Out of combat, you can use healing surges at will by taking a short rest. In combat, you need a special ability.
"Roll a d20 and add" was...well, earlier versions liked to use tables for stuff, and 4th Ed. doesn't have tables. It doesn't even have the random encounter tables that nobody used but everyone liked to look at, and that's a shame.
And yeah, I know, HP is not directly tied to health--except that it used to be. There used to be rules for healing HP gradually over a period of many days if you didn't have magical healing. Magical healing was omnipresent so it wasn't often used, yes, but if you were hurt, you were HURT. You might have been able to fight at full capacity yes, but you were indeed injured, not just shaken up a bit. It's silly to say that someone who has 80 max hp, and is only recovering 6 hp / day with non-strenuous bed rest, is simply regaining their wits and wincing at bruises for two weeks. Yeah maybe they don't have a broken arm, but it's not trivial injuries, that's for sure. In this version, there is literally *no such thing* as an injury which lasts for more than one day, the world simply has no concept of it.

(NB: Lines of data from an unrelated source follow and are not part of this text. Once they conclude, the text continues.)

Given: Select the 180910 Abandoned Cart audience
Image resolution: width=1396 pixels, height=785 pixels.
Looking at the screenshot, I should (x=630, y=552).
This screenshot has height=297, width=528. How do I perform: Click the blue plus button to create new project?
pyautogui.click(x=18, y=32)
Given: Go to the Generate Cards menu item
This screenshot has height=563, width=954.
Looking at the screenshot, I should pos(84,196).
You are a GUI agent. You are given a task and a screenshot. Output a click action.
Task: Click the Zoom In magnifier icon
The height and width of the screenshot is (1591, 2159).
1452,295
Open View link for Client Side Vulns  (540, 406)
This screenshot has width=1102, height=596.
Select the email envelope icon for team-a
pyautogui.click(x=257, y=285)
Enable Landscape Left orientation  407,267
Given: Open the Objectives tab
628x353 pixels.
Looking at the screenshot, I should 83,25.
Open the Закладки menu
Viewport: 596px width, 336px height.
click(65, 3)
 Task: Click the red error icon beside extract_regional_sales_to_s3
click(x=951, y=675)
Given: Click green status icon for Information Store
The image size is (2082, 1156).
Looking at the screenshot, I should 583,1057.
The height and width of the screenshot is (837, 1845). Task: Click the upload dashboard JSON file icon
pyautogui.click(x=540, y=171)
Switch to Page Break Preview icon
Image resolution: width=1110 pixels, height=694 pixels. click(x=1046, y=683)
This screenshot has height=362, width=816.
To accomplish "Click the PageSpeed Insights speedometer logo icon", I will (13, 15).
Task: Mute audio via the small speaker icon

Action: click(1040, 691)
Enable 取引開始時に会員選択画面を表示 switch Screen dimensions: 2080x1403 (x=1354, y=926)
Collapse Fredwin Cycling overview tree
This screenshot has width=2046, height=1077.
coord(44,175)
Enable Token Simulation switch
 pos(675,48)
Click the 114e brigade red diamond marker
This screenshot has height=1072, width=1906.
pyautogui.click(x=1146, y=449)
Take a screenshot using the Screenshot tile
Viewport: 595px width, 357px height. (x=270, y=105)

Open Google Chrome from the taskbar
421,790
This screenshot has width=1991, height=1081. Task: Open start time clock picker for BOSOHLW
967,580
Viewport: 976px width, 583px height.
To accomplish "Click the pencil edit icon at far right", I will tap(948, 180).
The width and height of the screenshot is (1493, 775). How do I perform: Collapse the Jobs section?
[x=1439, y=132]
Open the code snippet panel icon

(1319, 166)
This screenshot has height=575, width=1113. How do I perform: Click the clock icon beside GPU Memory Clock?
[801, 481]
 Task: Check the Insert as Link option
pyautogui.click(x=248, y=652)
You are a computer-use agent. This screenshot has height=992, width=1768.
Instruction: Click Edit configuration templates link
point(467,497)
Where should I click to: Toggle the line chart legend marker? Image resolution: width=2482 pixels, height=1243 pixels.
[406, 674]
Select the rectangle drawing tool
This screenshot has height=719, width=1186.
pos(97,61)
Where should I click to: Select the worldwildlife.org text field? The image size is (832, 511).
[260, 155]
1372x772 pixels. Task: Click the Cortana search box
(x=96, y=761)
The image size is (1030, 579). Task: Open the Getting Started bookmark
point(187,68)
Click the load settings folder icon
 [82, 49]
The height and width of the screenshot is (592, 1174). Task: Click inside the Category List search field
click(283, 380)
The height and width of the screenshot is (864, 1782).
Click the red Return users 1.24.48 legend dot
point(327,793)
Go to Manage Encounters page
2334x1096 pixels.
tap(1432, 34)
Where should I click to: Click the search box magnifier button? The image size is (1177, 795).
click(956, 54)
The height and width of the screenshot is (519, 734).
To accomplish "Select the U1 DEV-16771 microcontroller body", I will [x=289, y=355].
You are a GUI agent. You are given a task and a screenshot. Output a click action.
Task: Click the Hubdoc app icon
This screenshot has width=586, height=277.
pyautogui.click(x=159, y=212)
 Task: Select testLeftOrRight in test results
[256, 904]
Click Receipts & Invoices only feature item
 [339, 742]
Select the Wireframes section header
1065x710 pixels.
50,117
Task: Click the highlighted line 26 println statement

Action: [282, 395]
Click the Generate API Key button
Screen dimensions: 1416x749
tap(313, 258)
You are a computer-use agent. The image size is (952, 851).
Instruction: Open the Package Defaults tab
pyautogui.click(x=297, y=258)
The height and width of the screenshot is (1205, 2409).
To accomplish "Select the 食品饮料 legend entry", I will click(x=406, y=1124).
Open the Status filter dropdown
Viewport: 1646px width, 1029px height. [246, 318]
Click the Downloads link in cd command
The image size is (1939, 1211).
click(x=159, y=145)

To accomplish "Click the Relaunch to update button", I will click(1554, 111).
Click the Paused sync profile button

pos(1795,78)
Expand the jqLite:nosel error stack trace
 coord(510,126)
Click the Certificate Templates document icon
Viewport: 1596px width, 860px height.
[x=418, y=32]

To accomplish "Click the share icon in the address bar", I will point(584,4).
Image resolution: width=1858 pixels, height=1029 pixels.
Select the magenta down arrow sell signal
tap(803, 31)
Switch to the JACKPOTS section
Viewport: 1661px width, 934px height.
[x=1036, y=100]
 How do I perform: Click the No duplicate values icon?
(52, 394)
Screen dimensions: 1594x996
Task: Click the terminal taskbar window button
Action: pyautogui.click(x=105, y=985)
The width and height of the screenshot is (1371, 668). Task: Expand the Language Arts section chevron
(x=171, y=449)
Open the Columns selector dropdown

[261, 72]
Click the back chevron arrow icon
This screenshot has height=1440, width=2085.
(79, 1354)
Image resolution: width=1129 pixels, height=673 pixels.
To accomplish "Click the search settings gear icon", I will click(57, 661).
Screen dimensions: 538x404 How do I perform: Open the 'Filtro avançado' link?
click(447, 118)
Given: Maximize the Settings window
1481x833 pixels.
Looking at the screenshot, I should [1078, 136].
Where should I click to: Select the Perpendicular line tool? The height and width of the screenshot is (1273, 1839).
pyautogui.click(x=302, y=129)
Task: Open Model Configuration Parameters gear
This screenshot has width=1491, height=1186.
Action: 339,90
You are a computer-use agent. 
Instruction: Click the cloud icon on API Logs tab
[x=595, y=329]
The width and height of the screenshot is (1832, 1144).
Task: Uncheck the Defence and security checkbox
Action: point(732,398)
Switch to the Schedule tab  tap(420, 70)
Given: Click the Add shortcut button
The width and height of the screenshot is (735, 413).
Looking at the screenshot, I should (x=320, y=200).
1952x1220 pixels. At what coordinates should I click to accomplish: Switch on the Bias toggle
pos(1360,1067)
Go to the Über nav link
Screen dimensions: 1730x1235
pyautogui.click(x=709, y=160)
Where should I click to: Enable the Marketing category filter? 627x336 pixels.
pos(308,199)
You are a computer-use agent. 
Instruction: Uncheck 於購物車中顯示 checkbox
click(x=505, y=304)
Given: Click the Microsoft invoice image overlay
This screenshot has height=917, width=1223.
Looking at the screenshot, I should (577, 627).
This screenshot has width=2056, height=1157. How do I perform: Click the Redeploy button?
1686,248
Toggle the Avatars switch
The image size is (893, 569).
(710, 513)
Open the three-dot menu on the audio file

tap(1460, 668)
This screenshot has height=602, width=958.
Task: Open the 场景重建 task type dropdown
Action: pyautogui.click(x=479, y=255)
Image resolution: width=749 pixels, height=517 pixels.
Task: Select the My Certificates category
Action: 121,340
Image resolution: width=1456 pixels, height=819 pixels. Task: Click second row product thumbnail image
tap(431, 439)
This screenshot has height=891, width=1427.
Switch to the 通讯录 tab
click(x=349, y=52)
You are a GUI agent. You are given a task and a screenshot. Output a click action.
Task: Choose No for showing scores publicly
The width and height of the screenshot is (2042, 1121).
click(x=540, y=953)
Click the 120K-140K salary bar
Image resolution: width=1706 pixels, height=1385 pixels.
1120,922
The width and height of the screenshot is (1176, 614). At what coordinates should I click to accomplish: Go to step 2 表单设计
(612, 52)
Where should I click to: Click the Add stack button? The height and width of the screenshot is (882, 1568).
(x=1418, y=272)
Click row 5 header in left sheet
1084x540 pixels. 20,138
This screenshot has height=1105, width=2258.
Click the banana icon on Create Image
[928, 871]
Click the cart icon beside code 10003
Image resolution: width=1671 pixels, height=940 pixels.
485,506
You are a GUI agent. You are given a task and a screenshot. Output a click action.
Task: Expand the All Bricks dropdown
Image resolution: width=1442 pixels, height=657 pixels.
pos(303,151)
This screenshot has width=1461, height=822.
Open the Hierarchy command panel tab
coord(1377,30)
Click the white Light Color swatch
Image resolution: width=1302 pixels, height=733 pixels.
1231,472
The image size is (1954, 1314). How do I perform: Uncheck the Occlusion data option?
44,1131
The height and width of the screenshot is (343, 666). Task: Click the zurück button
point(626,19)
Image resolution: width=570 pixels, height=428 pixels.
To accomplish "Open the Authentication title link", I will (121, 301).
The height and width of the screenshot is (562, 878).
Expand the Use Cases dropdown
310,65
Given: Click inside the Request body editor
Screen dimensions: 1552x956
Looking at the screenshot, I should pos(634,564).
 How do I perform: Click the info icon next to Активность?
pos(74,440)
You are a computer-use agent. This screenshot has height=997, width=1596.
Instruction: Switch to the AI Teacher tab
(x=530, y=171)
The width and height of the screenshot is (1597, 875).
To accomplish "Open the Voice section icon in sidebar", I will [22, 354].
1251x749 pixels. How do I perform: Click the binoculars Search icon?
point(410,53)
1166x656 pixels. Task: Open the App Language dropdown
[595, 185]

...Oh yeah, speaking of bards, more of that crazy lack of verisimilitude stuff that makes it feel more like Erfworld. A Commander (or whatever the class was--the non-magical Leader class, like a military non-divine cleric) has abilities that make people run faster, or take extra (basic attack) swings. And that seems silly. If you have one big beefy fighter, and twenty level-one commanders, they can make the big beefy fighter take 21 swings per round at a guy. Back in 3.5th edition there was a myth that bards worked kind of like that, because one bard could give you a +1 to your rolls...except that they specifically didn't stack. No such restrictions with this guy.